The 652-acre Félicité Island is one of the most dramatically beautiful and unspoiled islands of the 115-island nation that is the Seychelles.
With massive granite boulders fringing the shoreline and picture perfect beaches it is the island’s dramatic beauty will that make it the perfect location for the new Six Senses Zil Pasyon opening in autumn 2016.
True to Six Senses heritage of creating exceptional guest experiences in places of incredible beauty, the 30 villa Six Senses Zil Pasyon occupies just one third of the island’s land total - the rest is left to the beauty of nature and wildlife.
The resort includes 30 villas plus 17 private residences.
There will also be six distinctive dining and bar venues on the island, sport and leisure facilities, three pristine sandy beaches and an outdoor main pool.
A highlight of any Six Senses resort is of course the Six Senses Spa which will feature nearly 7,000 square feet of spa space spread over 19,000 square feet of towering rocks, boulders and oceanfront.
The resort also features the Trouloulou Kid’s Villa, an interactive camp just for children between four and 12 years old.

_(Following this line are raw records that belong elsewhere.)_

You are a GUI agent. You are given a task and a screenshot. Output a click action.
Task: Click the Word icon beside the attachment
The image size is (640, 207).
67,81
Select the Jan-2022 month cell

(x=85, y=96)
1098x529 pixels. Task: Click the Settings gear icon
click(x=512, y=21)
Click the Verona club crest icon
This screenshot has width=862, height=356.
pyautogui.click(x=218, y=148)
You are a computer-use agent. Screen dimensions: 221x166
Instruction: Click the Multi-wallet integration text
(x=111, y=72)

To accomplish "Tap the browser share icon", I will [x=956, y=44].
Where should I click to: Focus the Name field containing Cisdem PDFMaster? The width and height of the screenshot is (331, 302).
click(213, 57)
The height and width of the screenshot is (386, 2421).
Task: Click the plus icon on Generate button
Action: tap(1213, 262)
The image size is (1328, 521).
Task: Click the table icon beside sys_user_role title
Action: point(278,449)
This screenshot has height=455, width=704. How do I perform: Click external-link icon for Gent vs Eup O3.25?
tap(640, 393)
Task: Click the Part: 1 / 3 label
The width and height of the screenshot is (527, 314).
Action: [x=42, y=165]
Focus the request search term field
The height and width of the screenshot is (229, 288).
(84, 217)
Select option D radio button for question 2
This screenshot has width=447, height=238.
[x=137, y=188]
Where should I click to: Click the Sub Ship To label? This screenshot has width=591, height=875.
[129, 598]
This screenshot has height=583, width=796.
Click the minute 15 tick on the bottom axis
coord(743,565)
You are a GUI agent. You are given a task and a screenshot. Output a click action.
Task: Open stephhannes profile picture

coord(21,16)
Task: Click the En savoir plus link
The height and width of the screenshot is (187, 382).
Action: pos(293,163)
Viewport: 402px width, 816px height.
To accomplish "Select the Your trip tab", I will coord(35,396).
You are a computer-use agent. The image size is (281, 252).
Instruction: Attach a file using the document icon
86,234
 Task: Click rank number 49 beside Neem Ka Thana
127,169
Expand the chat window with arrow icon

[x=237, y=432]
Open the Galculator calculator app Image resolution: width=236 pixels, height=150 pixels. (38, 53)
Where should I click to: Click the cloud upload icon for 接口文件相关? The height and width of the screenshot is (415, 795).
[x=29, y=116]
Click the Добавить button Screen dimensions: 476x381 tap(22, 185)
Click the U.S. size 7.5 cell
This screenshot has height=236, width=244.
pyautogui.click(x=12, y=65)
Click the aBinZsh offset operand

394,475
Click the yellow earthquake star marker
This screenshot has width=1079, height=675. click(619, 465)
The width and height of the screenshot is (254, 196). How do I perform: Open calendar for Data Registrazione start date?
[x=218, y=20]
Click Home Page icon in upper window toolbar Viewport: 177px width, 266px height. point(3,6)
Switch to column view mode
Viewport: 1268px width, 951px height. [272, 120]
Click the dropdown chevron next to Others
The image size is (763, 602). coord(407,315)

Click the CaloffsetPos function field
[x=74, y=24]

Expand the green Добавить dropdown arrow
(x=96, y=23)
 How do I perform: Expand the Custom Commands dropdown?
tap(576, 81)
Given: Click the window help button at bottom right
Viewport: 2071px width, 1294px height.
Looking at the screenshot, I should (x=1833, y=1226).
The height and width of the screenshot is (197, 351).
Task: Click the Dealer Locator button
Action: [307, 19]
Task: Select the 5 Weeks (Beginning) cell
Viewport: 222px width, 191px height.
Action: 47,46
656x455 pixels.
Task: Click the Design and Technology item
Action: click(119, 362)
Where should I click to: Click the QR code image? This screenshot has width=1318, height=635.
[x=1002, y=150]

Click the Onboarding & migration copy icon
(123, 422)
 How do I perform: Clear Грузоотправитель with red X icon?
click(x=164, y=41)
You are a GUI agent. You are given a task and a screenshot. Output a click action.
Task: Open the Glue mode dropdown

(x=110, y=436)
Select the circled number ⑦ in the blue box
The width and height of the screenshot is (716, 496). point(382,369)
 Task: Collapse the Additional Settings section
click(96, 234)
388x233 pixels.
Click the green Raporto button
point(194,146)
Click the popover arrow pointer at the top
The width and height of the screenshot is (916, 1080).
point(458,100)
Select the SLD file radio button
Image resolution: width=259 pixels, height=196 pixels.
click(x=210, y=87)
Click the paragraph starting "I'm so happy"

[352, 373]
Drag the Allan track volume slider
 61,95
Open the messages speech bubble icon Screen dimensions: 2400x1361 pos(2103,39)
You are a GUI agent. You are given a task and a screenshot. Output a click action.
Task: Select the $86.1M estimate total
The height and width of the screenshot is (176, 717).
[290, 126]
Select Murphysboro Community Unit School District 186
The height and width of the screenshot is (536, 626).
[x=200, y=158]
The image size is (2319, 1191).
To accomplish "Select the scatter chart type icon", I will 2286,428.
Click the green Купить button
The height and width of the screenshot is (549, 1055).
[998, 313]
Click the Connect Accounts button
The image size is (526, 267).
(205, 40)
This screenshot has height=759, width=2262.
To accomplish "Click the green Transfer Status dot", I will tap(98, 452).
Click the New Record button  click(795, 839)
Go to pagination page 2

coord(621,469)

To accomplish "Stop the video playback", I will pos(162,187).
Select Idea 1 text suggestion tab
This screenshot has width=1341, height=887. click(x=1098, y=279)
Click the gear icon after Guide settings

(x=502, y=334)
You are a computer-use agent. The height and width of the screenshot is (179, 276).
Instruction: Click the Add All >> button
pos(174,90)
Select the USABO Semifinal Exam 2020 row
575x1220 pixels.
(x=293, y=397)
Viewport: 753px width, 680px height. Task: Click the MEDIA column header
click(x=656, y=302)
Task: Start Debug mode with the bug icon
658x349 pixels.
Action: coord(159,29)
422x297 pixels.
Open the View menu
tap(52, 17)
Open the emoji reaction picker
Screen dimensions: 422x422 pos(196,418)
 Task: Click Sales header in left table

Drawing upon the renowned Six Senses perspective of providing innovative and extensive facilities wedded to environmental responsibility, the resort has been brilliantly designed to embrace the untouched picturesque landscape of the island.
Designed by Six Senses Architecture and Design team and Richard Hywel Evans of Studio RHE in London, the resort features contemporary architecture and interiors that perfectly complement the island environment.
The resort’s architecture features uniquely attractive and comfortable spaces that appear to have evolved naturally as a collection of structures or a ‘village’ that is true to the island setting.
An intentionally restrained base palette of stone, timber, tile and fabric is used to reflect the natural surroundings of weathered rock, petrified timber, vibrant vegetation and rare orchids.
Moments of dynamic expression and exuberance are then created through the controlled use of colour, art, fabric, furniture and movement.